I moved to the kitchen, grabbed a banana and a handful of crackers and ate them at the counter, while making notes on my to-do List. Then I grabbed a piece of string cheese from the fridge and a rubbery Tootsie Pop from the back cupboard and carried them to my desk. I still don’t remember eating the lollipop, but the wrapper is sitting there under the computer monitor.
The stress of much to do in little time had me eating mindlessly and without enjoyment. That unconscious anxiety reflex was keeping me from optimal health.
When we eat mindlessly, not only do we not enjoy our food, but we also are developing habits that could harm our health and lead to weight gain. When we slow down, deliberately prepare and eat our food mindfully, we tend to make better food choices.
Research led by Blair Kidwell and published in the Journal of Marketing Research shows that different food products lead to different emotional states.
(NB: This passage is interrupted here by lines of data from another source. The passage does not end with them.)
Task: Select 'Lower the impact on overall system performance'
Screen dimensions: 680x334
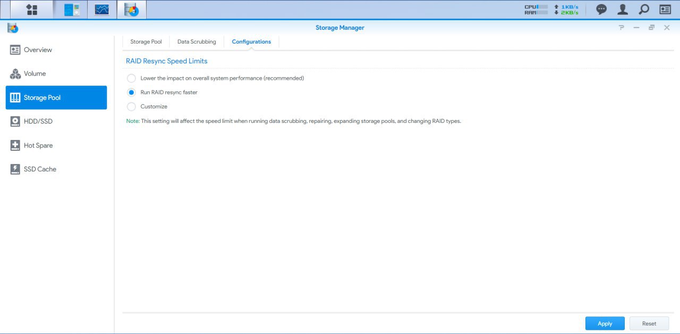Action: tap(131, 78)
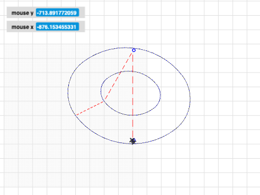Select the 'mouse y' watcher label
Image resolution: width=260 pixels, height=195 pixels.
pos(22,13)
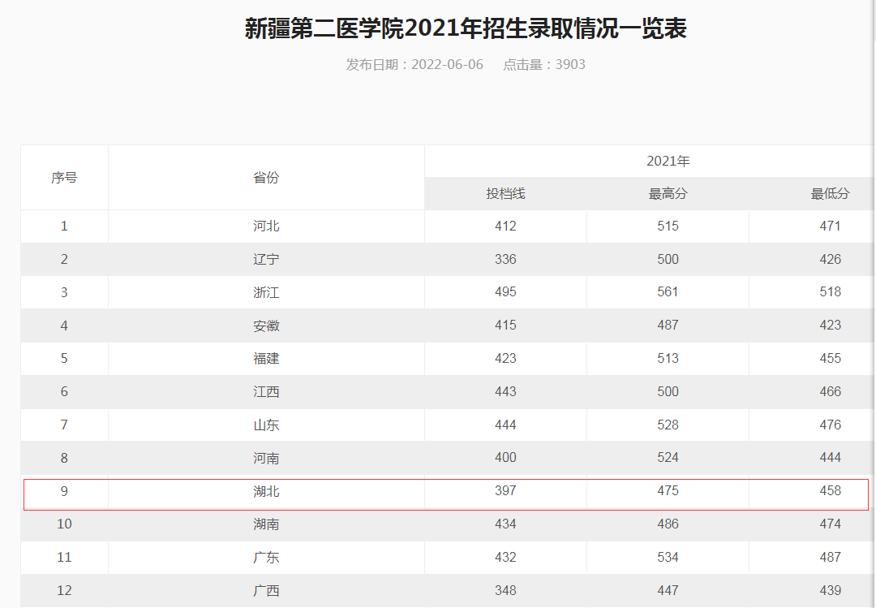
Task: Select the 省份 column header
Action: [x=266, y=177]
Study participants who learned to recognize the emotions linked to certain foods — e.g., ice cream equals party time — were able to mindfully make more nutritious choices and even lose weight during the course of the study.
The researchers say that when we become aware of how we feel, we can use our emotions to help us make better choices and create greater well-being. Mindfulness at mealtimes can help us turn off the habit of mindless eating and turn on to better health.
Mindful eating is the opposite of eating cold, leftover pizza while standing at the counter. It is not chowing down on a protein bar while in the car, or unconsciously picking the mac and cheese off the kids’ plates. Sure, you can be mindful of those moments too, but to max out the benefits of mindful eating, it’s best to sit down, slow down, and give your attention to the food and the experience of eating it.
Here are three tips to help you do it:
- Eat with all your senses. Even if you are by yourself, turn off technology, close the book, get quiet, and shift your attention to the meal. Eat with all of your senses. Notice the colors, textures, and aromas. Savor that first bite. When you do take a taste, allow yourself to fully experience the sensations.
- Put your fork down between bites. We are so rushed during the day that we even eat at a rapid-fire pace. Mindfulness is about paying attention to the moment. It helps to pause and act deliberately. When I put my utensil down between bites, it’s a signal to self to settle down, take in the moment. It physically forces me to slow down.
- Create a short ritual at meal times. Say grace, or offer up gratitude or a “goodness,” we call them, from the day. Perhaps you have a ritual of deliberately and carefully putting the napkin on your lap or a set way of serving others. Perhaps you start every meal by lighting a candle. Whatever it is, a short ritual repeated with conscious awareness before you eat every meal will enhance your experience of it. Even the ritual of blowing out birthday candles has been shown to improve the taste of the cake, according to research by Kathleen Vohs.
Portions of this post have been reprinted from an earlier post in Imperfect Spirituality.
Kidwell, B., & Hasford, J. (2014). Emotional Ability Training and Mindful Eating. Journal of Marketing Research, in press. doi: http://dx.doi.org/10.1509/jmr.13.0188
Vohs, K.D., Wang, Y. Gino, F., & Norton, M.I. (2013). Rituals Enhance Consumption. Psychological Science, vol. 24(9) 1714-1721.